AUGUSTAN (2 classes): The Augustan Prose Sample donated by
Louis T. Milic to the Oxford Text Archive. For details of
the rationale behind this corpus and its later development,
see Milic (1990). This data consists of extracts by many
English authors during the period 1678 to 1725. It is held
as a sequence of records each of which contains a single
sentence. Sentence boundaries identified by Milic were respected.
RASSELAS (2 classes): The complete text of Rasselas by Samuel
Johnson, written in 1759. This was obtained in electronic
form from the Oxford Text Archive. For checking purposes,
the Clarendon Press edition was used (Johnson, 1927
[1759]). This novel consists of 49 chapters. These were
allocated alternately to four different files.
The inclusion of random or quasi-random data may need justification.
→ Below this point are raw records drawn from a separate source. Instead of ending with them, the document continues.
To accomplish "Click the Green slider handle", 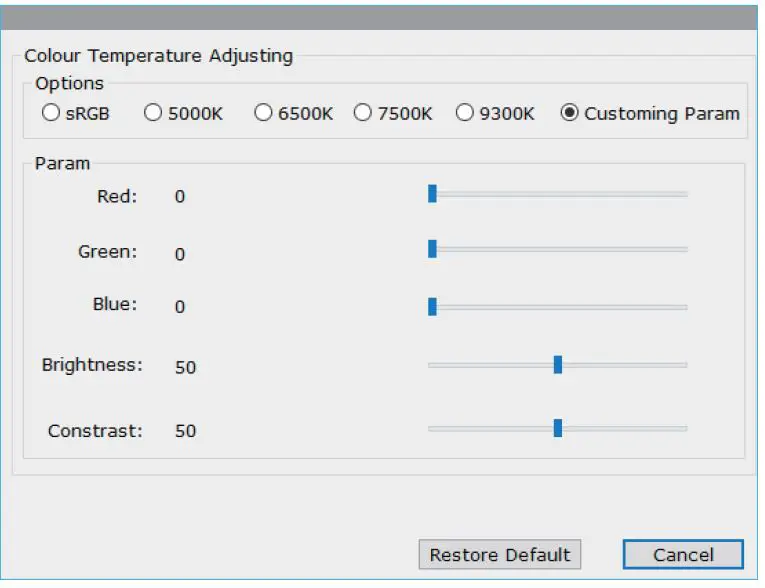I will [x=432, y=249].
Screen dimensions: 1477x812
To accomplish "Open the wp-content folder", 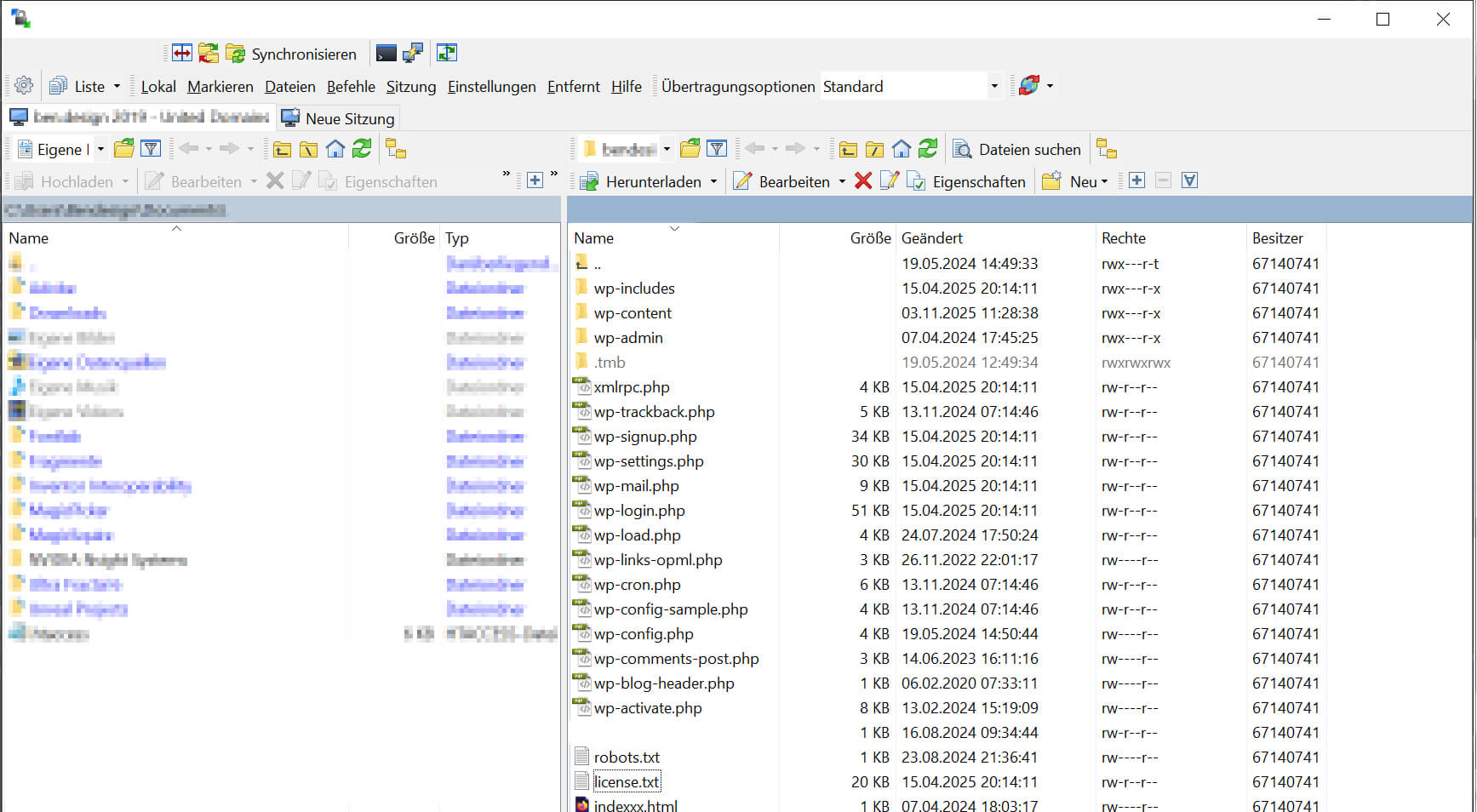I will (x=633, y=313).
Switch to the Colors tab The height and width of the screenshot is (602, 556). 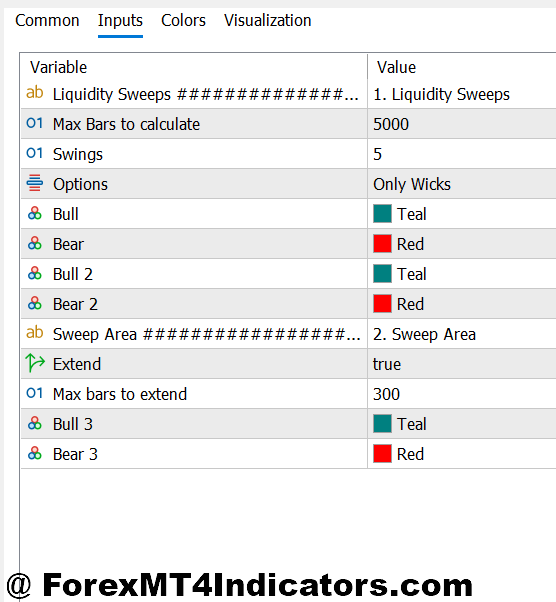tap(183, 20)

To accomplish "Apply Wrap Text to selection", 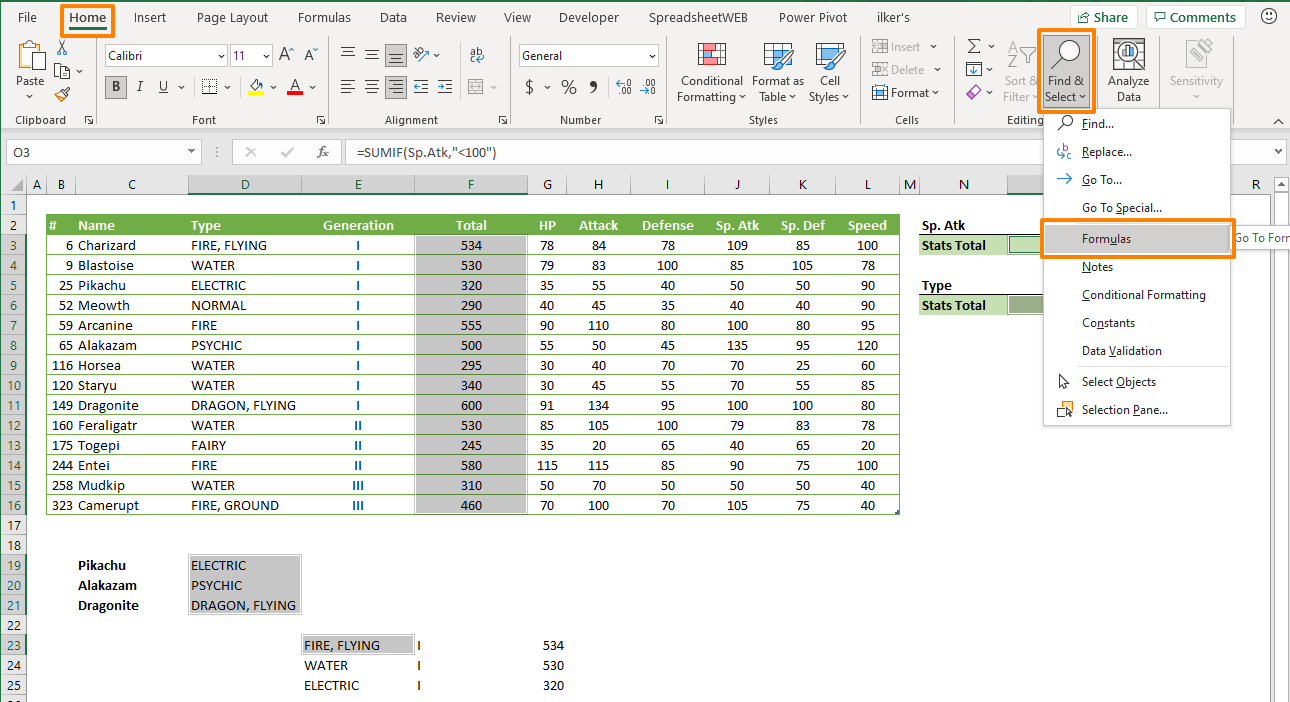I will [477, 55].
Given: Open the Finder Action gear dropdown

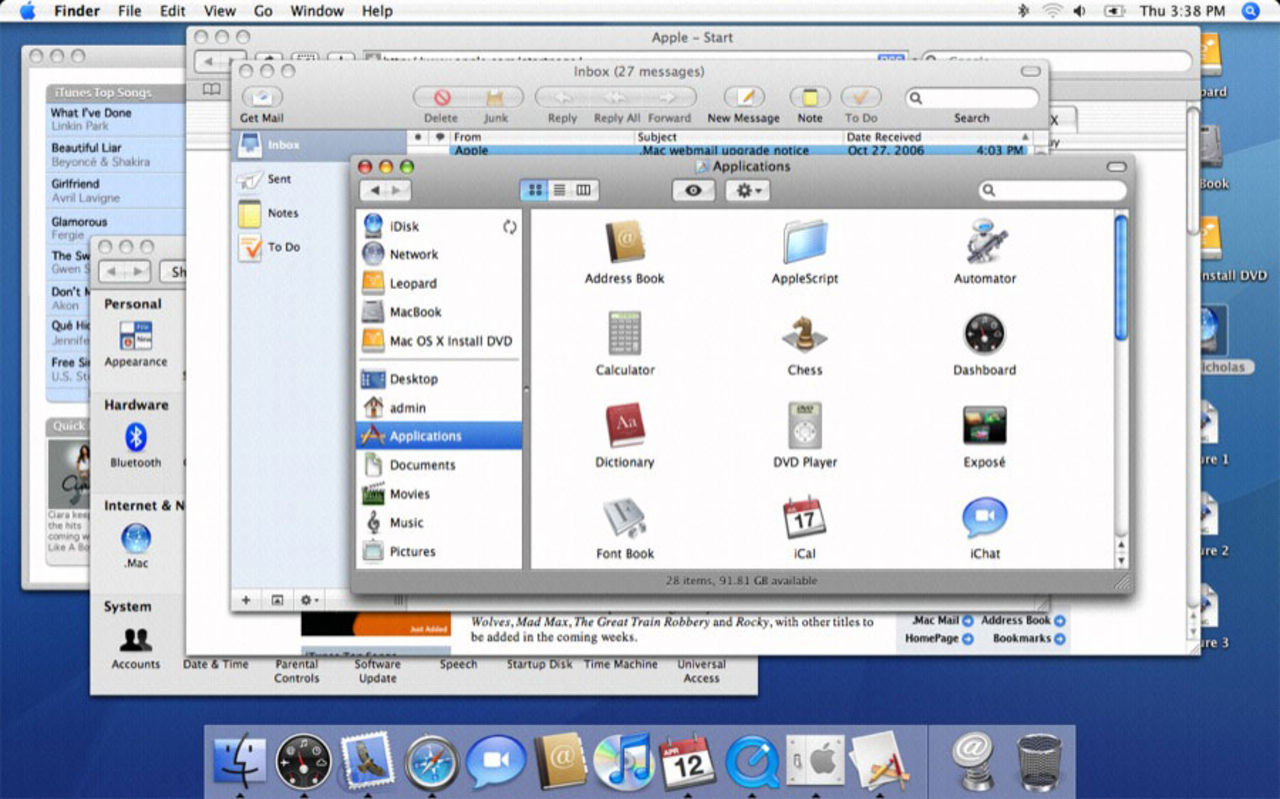Looking at the screenshot, I should coord(747,190).
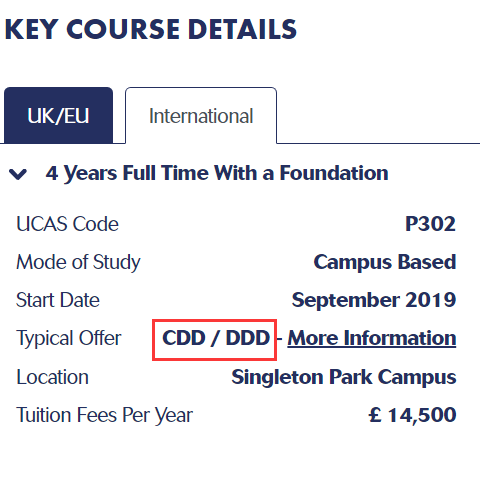
Task: Click the CDD / DDD typical offer value
Action: click(x=216, y=338)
The chief objective of doing so here was to
provide an opportunity for what statisticians call overfitting
to manifest itself. The author's view is that some `null' cases
should form part of any benchmark suite: as well as finding what
patterns do exist, a good classifier should avoid finding
patterns that don't exist.
Acknowledgements
Thanks are due to Dr David Holmes and Professor Colin Martindale
for providing some of the text files used in this benchmarking
suite, as well as for helpful comments. In addition, the
following institutions -- the Oxford Text Archive, Project
Gutenberg, and UWE's Bolland Library -- have also provided
resources without which this collection could not have been compiled.